Una suave música ambiental, sonidos del bosque y agua fluyendo entre riachuelos, inundó la sala con un volumen bajo. La sala estaba cubierta en realidad de cientos de altavoces ocultos, de modo que la inmersión acústica era total.
El audífono óseo era el instrumento para inyectar las afirmaciones subliminales. La esencia del tratamiento.
Mercedes dejó que su cuerpo se rindiese a la profunda necesidad de relajación que los sonidos proporcionaban. Sintió como su respiración se volvía lenta, pausada. Entre cada respiración los segundos aumentaban. Los latidos de su corazón se volvieron inapreciables. Su mente se tornó blanca, difusa. La mujer dejó de sentir su cuerpo desde abajo. Primero fueron los pies, que desparecieron como humo. Luego sus piernas y nalgas, que dejaron de tener peso en la camilla. El vientre y su pecho fueron los siguientes, a la vez que los brazos y sus enormes manos. El cuello pareció licuarse y fundirse en la almohada.

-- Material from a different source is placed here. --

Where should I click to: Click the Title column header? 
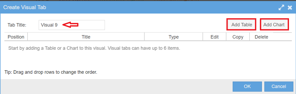86,37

Al final, su cabeza pareció deshacerse entre volutas llevadas por el viento, olvidando los dolores que su gran moño le causaba.
Solo sentía su sexo. Su vagina. Sus labios. Su clítoris. Sus órganos sexuales parecían flotar en el aire, libres, espectrales. Sentía la sangre fluir por su clítoris, volviéndolo duro como un guijarro. Su vagina se cubrió en el interior de fluidos lubricantes que desbordaban hacia sus labios, donde su entrada parecía secretar una olorosa y transparente baba.

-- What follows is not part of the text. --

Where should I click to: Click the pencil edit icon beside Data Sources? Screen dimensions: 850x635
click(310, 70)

–Ha empezado –murmuró el doctor mirando al monitor conectado a la consola de control–. Ya está dentro.
–¿Es cierto que no obtiene resultados?
El doctor levantó la vista y miró a su enfermera. Le irritó que su subordinada también pusiera en duda los resultados de su tratamiento.
–No, claro que no, que estupidez de pregunta. Es mentira, una sucia mentira. Miente.
–¿Entonces?
–¿Entonces qué? –contestó malhumorado.
–Lo siento, doctor. Es que no entiendo cómo es la única que no mejora. Todas las demás lo hacen. Su terapia es un éxito, tenemos una lista de espera de casi dos años. Los clientes pagan lo que sea, hasta toda su fortuna si usted quisiera. No hay duda de que la terapia funciona…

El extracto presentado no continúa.